A doctrine? Abi had used this word more than once. Hasyim went on: The trouble 
with America, he argued, was that it had no single moral standard. There were 
many standards; this led to confusion. How did I account for America's social 
problems under democracy? They were the result of different standards. In 
France, Muslim dress had been outlawed -- was that democratic? In Indonesia or 
any Muslim nation I was free to worship as I pleased. In fact, Islam was more 
tolerant than western democracy. Since the 14th century there had never been a 
church, or temple, or synagogue, or holy house from any foreign tradition 
destroyed by Muslims in any Islamic society. Yet there was intolerance of 
Muslims in Europe and America. How did I account for these contradictions?

The killing in Sulawesi that had been going on for several years seemed worth 
mentioning, but Hasyim's answer had turned into a rant. The idea that no church 
or temple or synagogue had ever been destroyed by Muslims in centuries was such 
nonsense I had no idea what to say. Hasyim was baiting me. The reason for 
violence against other religions in Muslim areas is normally some variation on 
self-defense. Islam is under attack -- which is what militants think in 
Sulawesi, because so many Christians do missionary work there -- so Muslims 
need to take up arms. 

I went back to another subject. I asked Hasyim about the word "doctrine." To 
me, democracy wasn't a doctrine -- it was a process. Not a perfect one, and 
people weren't perfect under it. But a democratic system could evolve.

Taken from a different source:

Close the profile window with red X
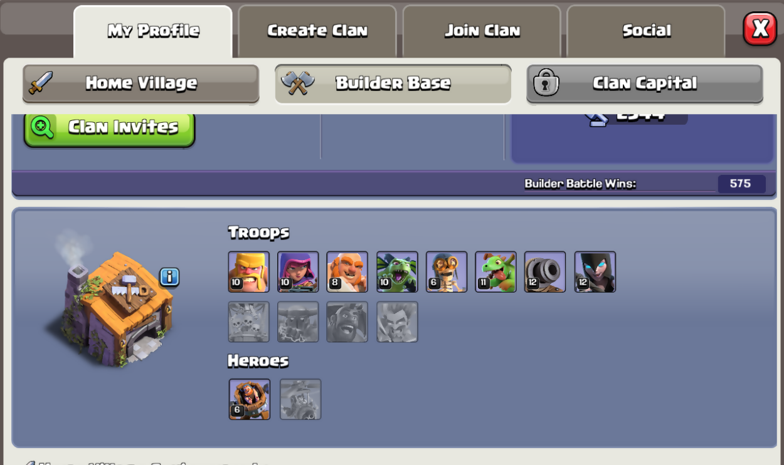 point(760,29)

"But it cannot give answers to the human problem," he said.

I asked how he accounted for social problems in theocracies like Iran, Pakistan 
or Saudi Arabia, where shariah was in force.

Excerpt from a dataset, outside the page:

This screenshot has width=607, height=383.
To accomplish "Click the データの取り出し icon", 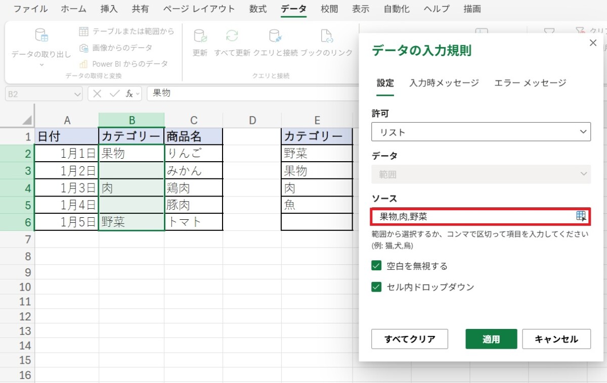I will (x=41, y=35).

"They don't stay close enough to the Koran and the hadiths," said Rian. "God 
and his law are perfect, men are fallible. Also, people who commit violence in 
the name of Islam do dishonor to Islam, in the eyes of the world."

"Then Muslim terrorists aren't true Muslims?"

Hasyim scowled. His forehead furrowed around the dark prayer callous and he 
started to shout: "George Bush is the terrorist!" he said. "Not Muslims! There 
are no Muslim terrorists! George Bush ..."

But Rian said that in his opinion true Muslims could not be terrorists.

Then Hasyim began to rant -- really rant, in long passionate sentences which 
Abi and Syihab interrupted sometimes, just to translate -- about President John 
F. Kennedy, who (he said) tried to solve problems caused by America's wayward 
youth in the 1960s by sending the social scum to Vietnam. Did I think that was 
a good idea? Kennedy, said Hasyim, had promised in a campaign speech to cleanse 
American society of its losers and criminals by sending them as cannon fodder 
to Vietnam.

"That's not true," I said.

"But have you heard this campaign promise?" Rian asked.

"Never."

"Well," he said triumphantly. "You should look it up."

Of course Vietnam wasn't even a campaign issue in 1960; but I let that go.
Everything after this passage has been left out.